Светлый фон

— Ждём! — коротко отозвался лесник. Минуты через три изнутри дома раздался громкий вопль ужаса. А еще через минуту из двери, отчаянно крича, выскочил подросток немногим младше меня в мешковатом черном балахоне до пояса, таких же мешковатых штанах и с короткой палкой в руках. Он проскочил мимо нас, бросился в сторону открытых ворот. Лесник остолбенел, открыв рот. Я едва успел кинуть в спину служке конструкт паралича.
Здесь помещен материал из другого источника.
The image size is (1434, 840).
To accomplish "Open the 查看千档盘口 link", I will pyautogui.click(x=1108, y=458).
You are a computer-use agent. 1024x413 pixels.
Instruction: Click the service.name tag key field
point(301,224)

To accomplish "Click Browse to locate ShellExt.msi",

Пацан споткнулся, как мне показалось, с сильным ущербом для своей физиономии растянулся на деревянных плашках двора и затих.

— Это служка? — вслух удивился Макарыч. — Это ребенок!
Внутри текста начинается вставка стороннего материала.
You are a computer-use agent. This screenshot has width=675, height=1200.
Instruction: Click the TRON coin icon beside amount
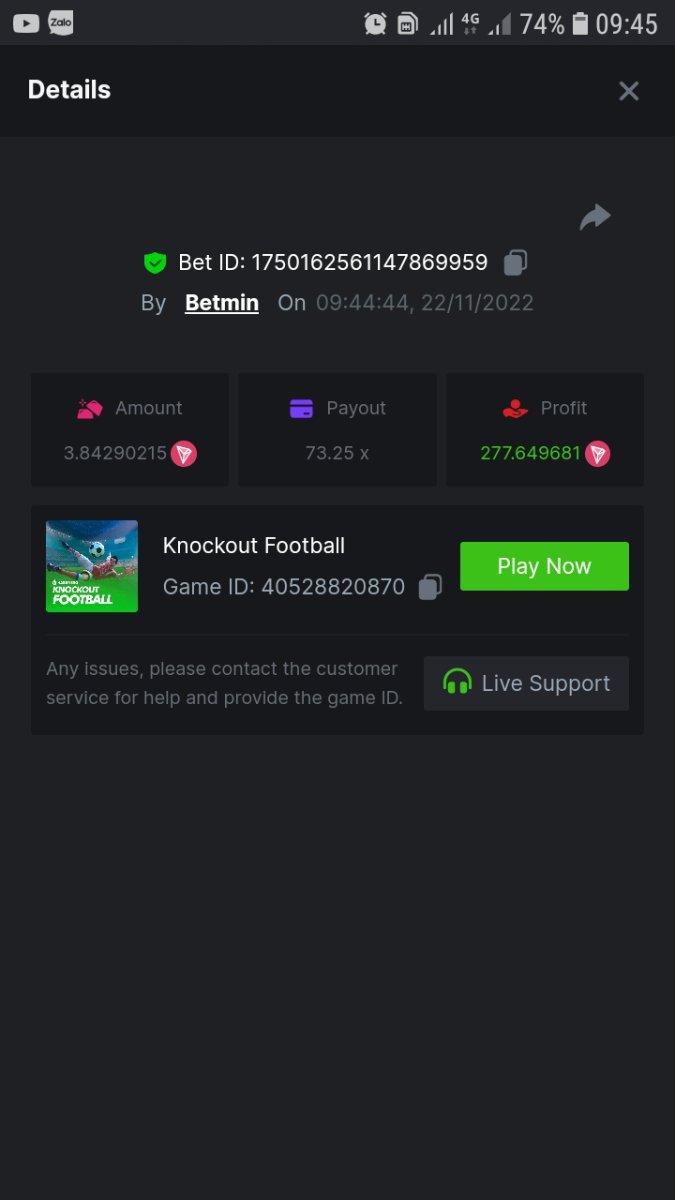183,453
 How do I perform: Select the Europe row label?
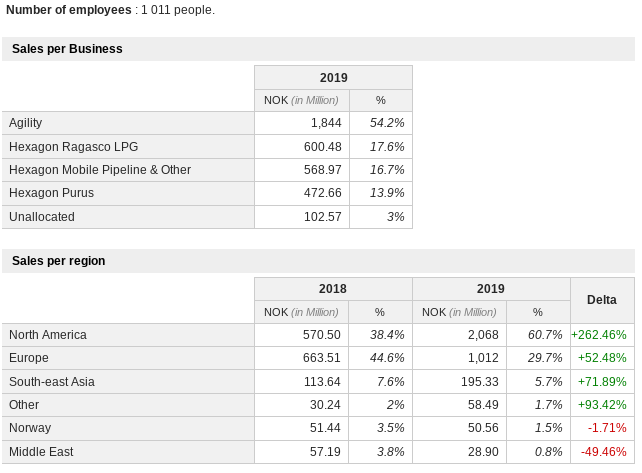click(x=29, y=358)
Следом за служкой из дома, не торопясь, вышел довольный шишок.

— Что ты с ним сотворил, окаянный? — засмеялся лесник. Мы подошли к пацану. Он лежал на пузе и не двигался. Макарыч перевернул его на спину. Как я предполагал, столкновение с поверхностью нашей планеты не прошло для него бесследно: нос, губы были разбиты в кровь. Впрочем, нос, хоть и разбит, но цел, не сломан. Я пустил конструкты исцеления и отмену паралича.

Пацан тут же открыл глаза.

— Дьябель! — он ткнул в сторону шишка и попытался встать. На штанах спереди расплывалось мокрое пятно. Шишок подошел ближе, улыбнулся. Пацан с воплем вскочил на ноги и бросился бежать. Мы догонять его не стали.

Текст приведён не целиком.